Danelectro '59X, '59XT, '66T and '66BT  ·  Source: Danelectro

Danelectro has just added two new models to its line-up, the ’66T and ’59XT. Predictably heavy on the vintage- inspired vibe, they look quite familiar and should please players looking for some retro chic. 

Danelectro ’66T and ’59XT

These variations of existing guitars have been given a bit of a revamp/makeover, with some nicer hardware that includes Wilkinson trem systems and coil-splittable humbuckers.

The Shorthorn model aka ’59X remains a composite plywood guitar, with nothing else changed apart from the two pickups. In the neck position, it now comes with a high output single coil in the form of a P94 and a lipstick humbucker in the bridge position, which can be split via coil tap.

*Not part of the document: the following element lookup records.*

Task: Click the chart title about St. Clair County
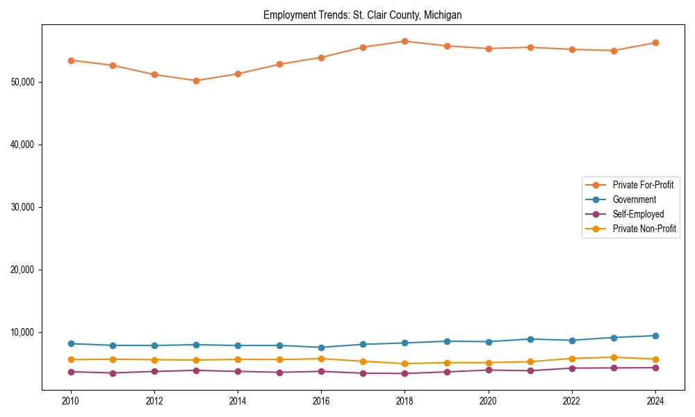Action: pyautogui.click(x=362, y=15)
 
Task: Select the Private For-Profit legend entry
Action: pyautogui.click(x=643, y=185)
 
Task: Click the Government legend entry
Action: pyautogui.click(x=634, y=199)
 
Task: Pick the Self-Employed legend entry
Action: pyautogui.click(x=638, y=214)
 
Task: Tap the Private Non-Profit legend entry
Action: pyautogui.click(x=644, y=229)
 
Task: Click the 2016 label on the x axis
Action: pyautogui.click(x=321, y=401)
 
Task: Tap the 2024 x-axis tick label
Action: pyautogui.click(x=655, y=401)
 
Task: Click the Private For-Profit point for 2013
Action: pyautogui.click(x=196, y=81)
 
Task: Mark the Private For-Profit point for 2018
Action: pyautogui.click(x=404, y=41)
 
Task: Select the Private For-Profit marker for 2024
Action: pyautogui.click(x=655, y=42)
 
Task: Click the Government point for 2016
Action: pyautogui.click(x=321, y=348)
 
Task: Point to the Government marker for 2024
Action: pyautogui.click(x=655, y=336)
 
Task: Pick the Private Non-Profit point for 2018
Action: pyautogui.click(x=404, y=363)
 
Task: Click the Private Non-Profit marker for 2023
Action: pyautogui.click(x=613, y=357)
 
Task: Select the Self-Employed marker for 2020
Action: pyautogui.click(x=488, y=370)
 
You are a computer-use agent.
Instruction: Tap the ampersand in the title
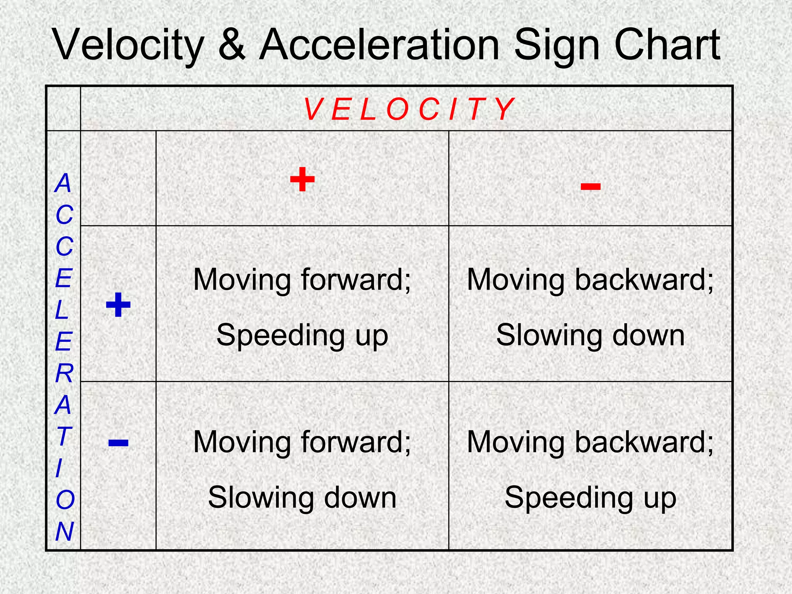point(232,45)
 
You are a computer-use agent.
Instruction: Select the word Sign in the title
point(557,46)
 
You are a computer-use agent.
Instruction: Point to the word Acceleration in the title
point(379,45)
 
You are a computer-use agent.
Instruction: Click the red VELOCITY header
point(409,109)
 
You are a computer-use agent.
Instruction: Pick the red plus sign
point(302,179)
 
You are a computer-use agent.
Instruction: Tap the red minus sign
point(591,187)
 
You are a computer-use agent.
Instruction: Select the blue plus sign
point(118,305)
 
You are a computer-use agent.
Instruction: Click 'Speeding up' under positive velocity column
point(302,335)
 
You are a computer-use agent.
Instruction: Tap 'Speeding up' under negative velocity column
point(590,498)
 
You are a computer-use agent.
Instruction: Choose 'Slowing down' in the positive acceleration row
point(590,335)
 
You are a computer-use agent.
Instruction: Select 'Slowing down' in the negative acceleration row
point(302,498)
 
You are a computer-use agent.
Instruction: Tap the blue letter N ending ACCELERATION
point(64,531)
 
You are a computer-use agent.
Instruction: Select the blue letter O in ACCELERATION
point(65,500)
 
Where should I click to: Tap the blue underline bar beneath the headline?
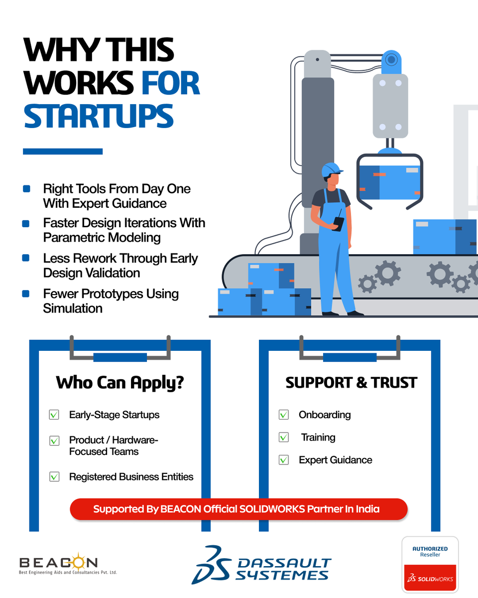[63, 151]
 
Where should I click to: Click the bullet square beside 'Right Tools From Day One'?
[26, 189]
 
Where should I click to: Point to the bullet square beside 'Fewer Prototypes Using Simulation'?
[26, 294]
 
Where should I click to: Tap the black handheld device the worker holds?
[338, 223]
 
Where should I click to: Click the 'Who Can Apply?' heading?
[120, 383]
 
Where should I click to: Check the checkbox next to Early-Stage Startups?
[54, 415]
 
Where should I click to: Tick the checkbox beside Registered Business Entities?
[54, 477]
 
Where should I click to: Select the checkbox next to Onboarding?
[284, 415]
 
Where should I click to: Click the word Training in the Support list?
[318, 438]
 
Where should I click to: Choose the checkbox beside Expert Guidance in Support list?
[284, 460]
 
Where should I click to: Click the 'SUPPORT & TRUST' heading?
[351, 383]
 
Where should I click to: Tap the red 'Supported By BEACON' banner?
[239, 509]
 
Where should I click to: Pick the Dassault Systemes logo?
[261, 565]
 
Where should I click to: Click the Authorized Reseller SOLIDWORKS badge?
[430, 564]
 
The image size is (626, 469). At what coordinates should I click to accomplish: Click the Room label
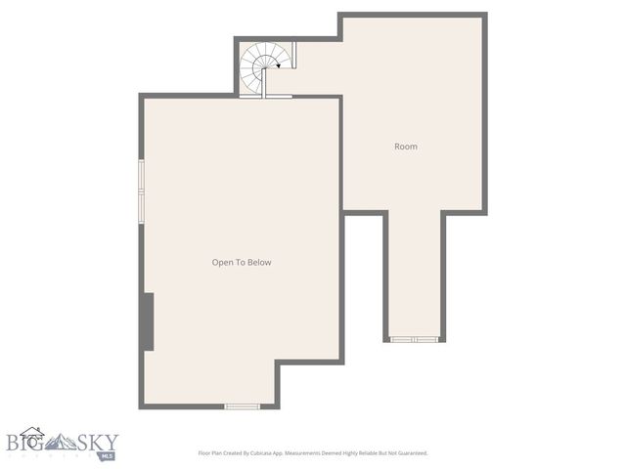(x=405, y=147)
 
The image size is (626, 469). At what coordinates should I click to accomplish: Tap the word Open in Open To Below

The ’59XT Is the same model just with the Wilkinson trem system instead of the ‘wrap around bridge’ of the ’59T.

RRP – USD 449 for the ‘59X and USD 499 for the ‘59XT.

Danelectro '59XT Silver

Danelectro ’59XT Silver

Danelectro '59X Red

Danelectro ’59X Red

 

66T and 66BT

These two Mosrite-inspired models, the ’66T and ‘66BT, come with the same Wilkinson trem and pickup combination as the two ’59X models, but this time we have a baritone version as well, denoted by the BT suffix. Construction-wise, they are both ‘semi-hollow’ guitars using a chambered masonite body. Both come with a centre block to keep them rigid.

RRP – USD 749  for the ’66T and USD 799 for the ’66BT

Danelectro '66T

Danelectro ’66T

Danelectro '66BT BlueBurst

Danelectro ’66BT BlueBurst

Vintage looks with modern tweaks

I’m a fan of the looks on these new models. The pricing seems pretty reasonable, but I haven’t had a chance to play any of these yet, of course, and so I can only go on looks and the specs available. I was also a pretty big fan of the ’64 model they released back in 2016, but I think that was priced way too high.

The Wilkinson trem systems are stable though. Granted, they’re not very vintage looking, but definitely robust enough to work well for modern guitar players. All in all, I think these look pretty decent and could be good for players looking for something with the ’60s vibe, but with modern stability.